Saturday, December 25, 2010

Jerry Almighty

Jerry my sis’s 10 month old cute cocker spaniel is home these days along with Danny, my sis and their five year old kid, my niece Sarah. He has big hazel eyes, a rotund head and innumerable soft curls on his long ears. Maybe being brought up in an open area in the suburbs of Dehradun has made Jerry hyperactive, maybe it is a “pup thing” but he goes berserk at times running around the whole house skidding and slipping and nipping at things and sprinting anywhere, even into dead ends, at full speed.

The one thing that comes to my mind when I see this old pup is “passion”. He seems to be passionate about everything that he wants to do; at times these are not necessarily things that would earn him the title of a good dog. They wanted a dog as a snake alarm system for Sarah since she plays in the open in a place that is abound with snakes. As luck would have it, Jerry seems to be missing the exact quality that would enable him to do this. The word “caution” does not seem to exist in Jerry’s dictionary. Jerry loves and loves to be loved the family can’t help but give in to his charms, and many a time, his helplessness.

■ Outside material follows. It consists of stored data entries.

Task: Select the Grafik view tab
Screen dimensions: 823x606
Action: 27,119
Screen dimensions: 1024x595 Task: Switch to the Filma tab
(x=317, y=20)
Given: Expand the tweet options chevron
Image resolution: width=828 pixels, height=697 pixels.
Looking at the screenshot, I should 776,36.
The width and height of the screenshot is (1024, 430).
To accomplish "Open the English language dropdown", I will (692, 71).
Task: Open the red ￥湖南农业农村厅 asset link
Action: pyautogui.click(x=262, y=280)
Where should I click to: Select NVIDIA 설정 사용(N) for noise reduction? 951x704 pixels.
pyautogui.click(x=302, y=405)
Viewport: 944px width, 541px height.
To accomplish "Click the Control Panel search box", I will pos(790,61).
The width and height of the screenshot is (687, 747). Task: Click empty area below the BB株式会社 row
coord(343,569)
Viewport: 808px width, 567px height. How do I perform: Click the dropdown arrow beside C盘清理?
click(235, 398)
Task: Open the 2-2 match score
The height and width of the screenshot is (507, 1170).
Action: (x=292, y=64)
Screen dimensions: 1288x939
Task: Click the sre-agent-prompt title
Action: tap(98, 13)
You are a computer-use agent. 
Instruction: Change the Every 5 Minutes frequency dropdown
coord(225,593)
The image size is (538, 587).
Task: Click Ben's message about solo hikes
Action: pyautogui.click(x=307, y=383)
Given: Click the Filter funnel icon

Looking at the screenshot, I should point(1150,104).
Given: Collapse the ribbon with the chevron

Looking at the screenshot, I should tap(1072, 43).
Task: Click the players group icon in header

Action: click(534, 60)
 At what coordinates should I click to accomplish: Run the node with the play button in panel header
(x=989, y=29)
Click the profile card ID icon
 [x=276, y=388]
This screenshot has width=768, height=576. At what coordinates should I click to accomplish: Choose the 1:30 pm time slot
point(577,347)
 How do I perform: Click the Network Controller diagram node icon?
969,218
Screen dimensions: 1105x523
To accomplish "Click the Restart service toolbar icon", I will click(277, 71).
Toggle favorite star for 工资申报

Quite frankly, Jerry would fare better as a mongoose for I know he will behave like one the moment he sees a snake; I pray that snakes keep away from both Jerry and Sarah. I am also quite thankful that Jerry managed not to find the leopard that was on the prowl in the area where my sister lives. In other circumstances he would to invite the pardus to play with him and that would have conferred everlasting peace on the twitchy, restless Jerry. That would have been one messy Tom and Jerry show.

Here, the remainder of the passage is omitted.